Hukukçu ve yazar Serra Taşköprü, yazın hayatını ve ‘Sessiz Şiddet’ adlı kitabını Damga’ya anlattı. Keyifli sohbetimiz sizlerle…
Sizi tanıyabilir miyiz?
Ben, naçizane kendini gerçekleştirmek ve kendine özgü bir yolda ilerlemek isteyen bir bireyim. Manevi değerleri yok saymaya başladığımız bu dünya düzeninde bu değerleri kendince var etmeye çabalayan ve bir nebze de olsa olumlu örnek teşkil etme gayretinde olan bir canlıyım. Kendimi henüz tanıyabilme şansına erişemediğimden tanıtma imkânım da kısıtlı kalıyor.
Yazmaya nasıl başladınız?
Yazmaya okulum İstanbul Üniversitesi Cerrahpaşa Adli Tıp ve Adlı Bilimler Yüksek Lisans tez çalışması ile başladım. İlhamım ise içimde hissettiğim aşk duygusu ve bende var olan ‘Sevgi’ kavramı doğrultusunda bu aşkı ve sevgiyi aksettirmiş olduğum insanın tarafıma göstermiş olduğu tutum ile oluşan davranış kalıbıdır.
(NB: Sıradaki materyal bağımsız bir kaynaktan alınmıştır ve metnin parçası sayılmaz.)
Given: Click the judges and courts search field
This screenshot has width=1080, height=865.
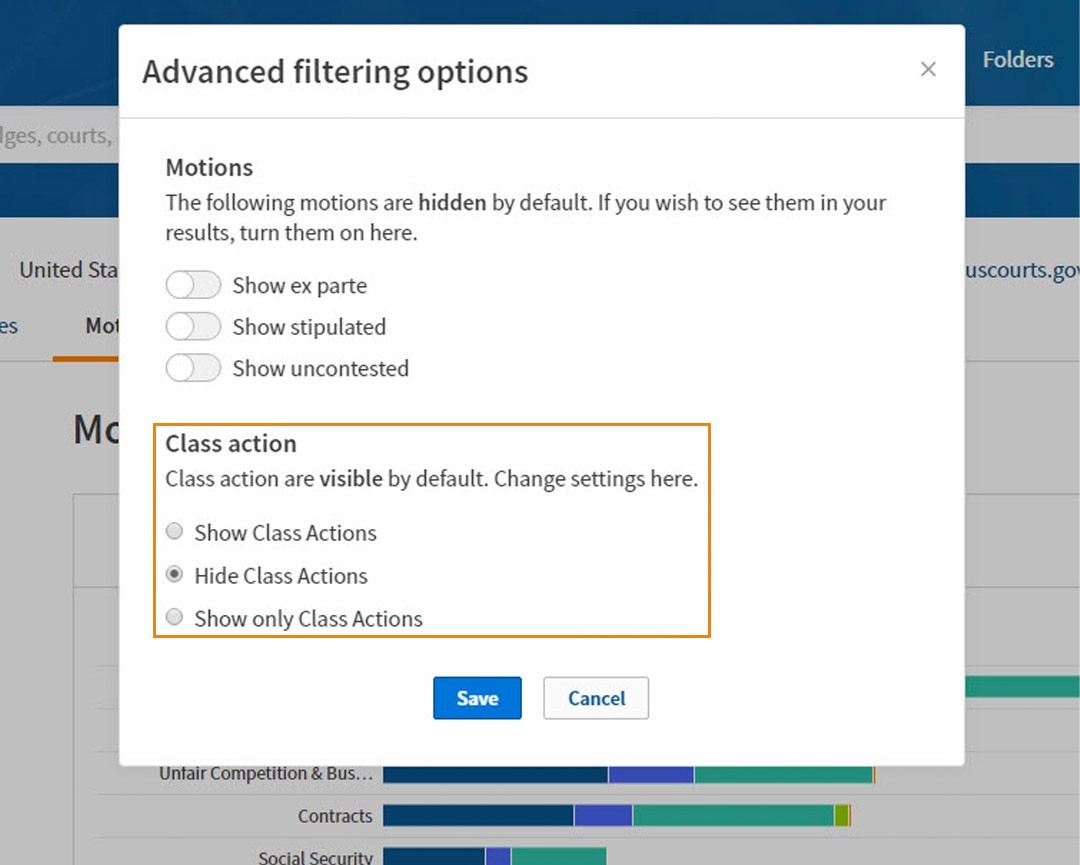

2020 yılında okurlarla buluşturduğunuz ‘Sessiz Şiddet’ adlı kitabınızı anlatır mısınız?
İkinci kitabım olan ‘Sessiz Şiddet’ ilk kitabım Hesaplanmış Sessiz Manipülasyon Yoluyla İşlenen Suçlar ve Yasal Boyut’un özeti ve devamı niteliğindedir. Tek kelimeyle ‘Yok sayma’ üzerine kurulu eserler olan bu kitaplar, kısaca yeni kavramlardan Ghosting (Hayalet olma) halini de gözler önüne sermektedir.
‘Sessiz Şiddet’ ile okurlarınıza hangi mesajları vermek istediniz?
Sağlıklı iletişimle sağlıklı ilişkilerin varlığını sürdürebileceğini ve sağlıklı duyguların ortaya konarak şiddetsiz bir yaşamın söz konusu olabileceğini aktarmak, ilk ve en önemli hedefim olmuştur.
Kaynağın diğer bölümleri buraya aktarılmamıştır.